**Actions to take:**
1. Answer these questions about the letter from Pastor Ken:
(a) What does the letter say plants must be inspected for?
(b) Which two celebrations does the letter name as the most recent at Westminster?
(c) Until when does the letter say it is tempting to walk away from our spiritual lives?
2. Please carry on the letter from Pastor Ken, picking up right after its final sentence.

**Provided passage:**
=== Begin Enclosure ===

From Pastor Ken
Are you a gardener? Do you enjoy selecting plants, gently placing them in the soil and admiring their growth? Do you enjoy the feel of dirt under your fingernails and the smell of fresh harvest?
If you do, then you know that plants cannot simply be planted and then left alone. It is not enough to plant a garden and then walk away, leaving it to get on as best it can. Plants must be cultivated, cosseted and cared for. They must be watered, weeded and inspected for miscreant creepy crawlies.
Only a poor gardener plants a crop and then neglects it until the harvest. To keep growing, a garden must be constantly cared for.
I know many of us at Westminster are physically, emotionally and spiritually tired. Our life has been busy these last several months. We’ve had staff turnover. We’ve learned to live broadcast our services. We’ve confirmed confirmands and welcomed an interim Transitional Pastor and Head of Staff. Most recently, we have celebrated the Festival of Pentecost and the Feast of the Holy Trinity. All while keeping ourselves and others safe during this time of Covid. If Westminster were a garden, many of us would be covered in dirt, smell like fertilizer!
Understandably, it’s tempting now to forget about our spiritual lives. It’s tempting to walk away from them until Fall. We’ve worked hard for months. We need to relax and let all things spiritual take care of themselves. We can skip worship. We can let go of Bible study and daily prayers. We can tune out the calls for volunteers and ignore the lists of Joys and Concerns. We can use our offering money for eating out and enjoying all those things we’ve denied ourselves for so long. We deserve it!

=== End Enclosure ===

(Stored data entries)

=== Begin Enclosure ===

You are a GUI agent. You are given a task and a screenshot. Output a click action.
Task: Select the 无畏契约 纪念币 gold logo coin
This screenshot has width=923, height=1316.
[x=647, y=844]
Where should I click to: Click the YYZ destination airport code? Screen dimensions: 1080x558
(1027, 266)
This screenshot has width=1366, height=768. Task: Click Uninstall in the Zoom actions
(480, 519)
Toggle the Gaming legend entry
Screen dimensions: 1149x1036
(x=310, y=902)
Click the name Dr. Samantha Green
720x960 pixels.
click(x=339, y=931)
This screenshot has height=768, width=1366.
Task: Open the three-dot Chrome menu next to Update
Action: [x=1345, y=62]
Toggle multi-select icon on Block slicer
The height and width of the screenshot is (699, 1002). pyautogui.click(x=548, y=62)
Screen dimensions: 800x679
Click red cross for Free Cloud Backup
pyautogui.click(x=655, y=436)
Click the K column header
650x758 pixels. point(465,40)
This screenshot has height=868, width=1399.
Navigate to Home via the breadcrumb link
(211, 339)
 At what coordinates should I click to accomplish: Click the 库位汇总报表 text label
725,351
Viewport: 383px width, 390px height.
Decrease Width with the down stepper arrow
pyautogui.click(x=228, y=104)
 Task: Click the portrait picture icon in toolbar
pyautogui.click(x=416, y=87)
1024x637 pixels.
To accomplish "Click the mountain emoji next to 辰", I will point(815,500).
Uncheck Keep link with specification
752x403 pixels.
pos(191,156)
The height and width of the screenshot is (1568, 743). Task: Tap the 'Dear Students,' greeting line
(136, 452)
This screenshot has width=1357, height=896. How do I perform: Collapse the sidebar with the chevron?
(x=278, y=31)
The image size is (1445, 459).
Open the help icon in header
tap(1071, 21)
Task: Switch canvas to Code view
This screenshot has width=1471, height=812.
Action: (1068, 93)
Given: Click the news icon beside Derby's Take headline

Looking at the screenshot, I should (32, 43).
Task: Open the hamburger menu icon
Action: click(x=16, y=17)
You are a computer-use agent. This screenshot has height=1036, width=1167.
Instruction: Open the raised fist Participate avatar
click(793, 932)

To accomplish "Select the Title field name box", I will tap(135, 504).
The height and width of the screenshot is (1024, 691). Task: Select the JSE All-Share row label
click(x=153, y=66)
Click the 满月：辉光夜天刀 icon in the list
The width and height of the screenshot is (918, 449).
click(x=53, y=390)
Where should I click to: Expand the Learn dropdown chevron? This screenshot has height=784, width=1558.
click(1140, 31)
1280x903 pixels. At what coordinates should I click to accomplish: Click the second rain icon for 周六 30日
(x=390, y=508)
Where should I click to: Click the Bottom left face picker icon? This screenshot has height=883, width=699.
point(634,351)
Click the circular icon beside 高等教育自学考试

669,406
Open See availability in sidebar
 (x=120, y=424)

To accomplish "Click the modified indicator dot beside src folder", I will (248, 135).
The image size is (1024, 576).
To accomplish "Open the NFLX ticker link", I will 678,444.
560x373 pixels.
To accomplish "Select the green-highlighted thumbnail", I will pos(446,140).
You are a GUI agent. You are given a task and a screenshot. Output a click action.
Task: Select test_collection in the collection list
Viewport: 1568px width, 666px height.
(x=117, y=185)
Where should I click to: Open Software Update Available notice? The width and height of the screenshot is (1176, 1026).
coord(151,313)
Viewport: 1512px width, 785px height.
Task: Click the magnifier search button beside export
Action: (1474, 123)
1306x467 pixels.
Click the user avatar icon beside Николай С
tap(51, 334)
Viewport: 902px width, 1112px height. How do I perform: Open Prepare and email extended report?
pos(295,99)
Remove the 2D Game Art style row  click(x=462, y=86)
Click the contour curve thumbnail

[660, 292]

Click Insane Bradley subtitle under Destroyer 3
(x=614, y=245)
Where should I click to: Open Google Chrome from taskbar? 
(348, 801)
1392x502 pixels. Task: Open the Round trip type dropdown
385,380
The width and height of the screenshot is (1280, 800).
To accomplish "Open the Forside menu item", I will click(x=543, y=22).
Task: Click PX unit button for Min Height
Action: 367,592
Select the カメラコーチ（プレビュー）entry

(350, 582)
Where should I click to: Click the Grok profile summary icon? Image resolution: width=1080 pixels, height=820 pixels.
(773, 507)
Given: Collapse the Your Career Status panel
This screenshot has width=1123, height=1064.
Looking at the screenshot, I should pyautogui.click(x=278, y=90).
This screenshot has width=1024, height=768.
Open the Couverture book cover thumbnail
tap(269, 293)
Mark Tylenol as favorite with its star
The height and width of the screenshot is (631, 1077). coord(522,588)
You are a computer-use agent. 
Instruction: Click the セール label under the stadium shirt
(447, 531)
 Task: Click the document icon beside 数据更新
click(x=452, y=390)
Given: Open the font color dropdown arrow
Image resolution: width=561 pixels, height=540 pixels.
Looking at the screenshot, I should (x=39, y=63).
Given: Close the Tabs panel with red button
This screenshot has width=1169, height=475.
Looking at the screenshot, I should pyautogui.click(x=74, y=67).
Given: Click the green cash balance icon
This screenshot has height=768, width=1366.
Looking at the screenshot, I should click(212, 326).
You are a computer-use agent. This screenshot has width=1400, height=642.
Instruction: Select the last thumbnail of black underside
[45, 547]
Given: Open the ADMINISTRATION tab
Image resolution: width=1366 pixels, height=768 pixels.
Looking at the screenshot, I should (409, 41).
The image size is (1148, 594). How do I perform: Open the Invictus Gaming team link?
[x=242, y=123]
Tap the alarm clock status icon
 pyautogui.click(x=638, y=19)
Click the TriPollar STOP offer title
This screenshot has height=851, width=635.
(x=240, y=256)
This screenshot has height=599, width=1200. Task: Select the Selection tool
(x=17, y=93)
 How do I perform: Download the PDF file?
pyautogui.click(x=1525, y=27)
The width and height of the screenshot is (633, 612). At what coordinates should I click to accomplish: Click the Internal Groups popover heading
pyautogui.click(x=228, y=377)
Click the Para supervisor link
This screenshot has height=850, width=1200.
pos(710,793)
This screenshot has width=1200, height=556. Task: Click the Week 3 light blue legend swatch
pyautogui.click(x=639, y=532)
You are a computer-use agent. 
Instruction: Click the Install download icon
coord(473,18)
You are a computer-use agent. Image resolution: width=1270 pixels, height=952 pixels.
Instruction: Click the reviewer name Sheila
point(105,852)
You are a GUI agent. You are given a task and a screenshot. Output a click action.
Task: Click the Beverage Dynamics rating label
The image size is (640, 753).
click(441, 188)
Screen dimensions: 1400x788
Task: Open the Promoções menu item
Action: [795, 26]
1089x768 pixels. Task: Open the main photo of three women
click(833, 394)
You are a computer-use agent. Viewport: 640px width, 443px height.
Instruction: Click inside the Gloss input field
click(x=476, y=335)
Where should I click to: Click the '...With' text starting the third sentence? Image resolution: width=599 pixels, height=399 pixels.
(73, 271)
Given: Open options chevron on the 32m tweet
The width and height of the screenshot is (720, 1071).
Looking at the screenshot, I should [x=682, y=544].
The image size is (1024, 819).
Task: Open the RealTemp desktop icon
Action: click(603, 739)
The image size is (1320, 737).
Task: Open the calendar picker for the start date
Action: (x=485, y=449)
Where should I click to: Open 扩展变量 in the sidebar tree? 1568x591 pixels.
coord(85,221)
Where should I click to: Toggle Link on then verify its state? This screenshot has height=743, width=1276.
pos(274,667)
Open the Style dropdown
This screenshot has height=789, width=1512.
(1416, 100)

=== End Enclosure ===

**Answers to this exercise:**
1.
(a) Miscreant creepy crawlies.
(b) The Festival of Pentecost and the Feast of the Holy Trinity.
(c) Until Fall.

2.
However, our spiritual lives are not rocks we can leave carelessly lying around. Spiritual lives are living things, organic, that must be regularly tended. Like fruits and flowers and fresh vegetables they must be looked after and cared for. Our spiritual garden must receive at least as much attention as our precious plot of land.
Bible study, regular prayer, worship, stewardship of God’s good gifts; these are all part of keeping our spiritual gardens flourishing. We must water them with generosity. We must nourish them with acts of kindness and Christian love.
In our liturgical calendar we are now in the season of Ordinary Time. Our liturgical color is green, the color of growth. I pray that this summer we will all cultivate our spiritual gardens and help them grow into the rich, fruitful lives God wants them to be.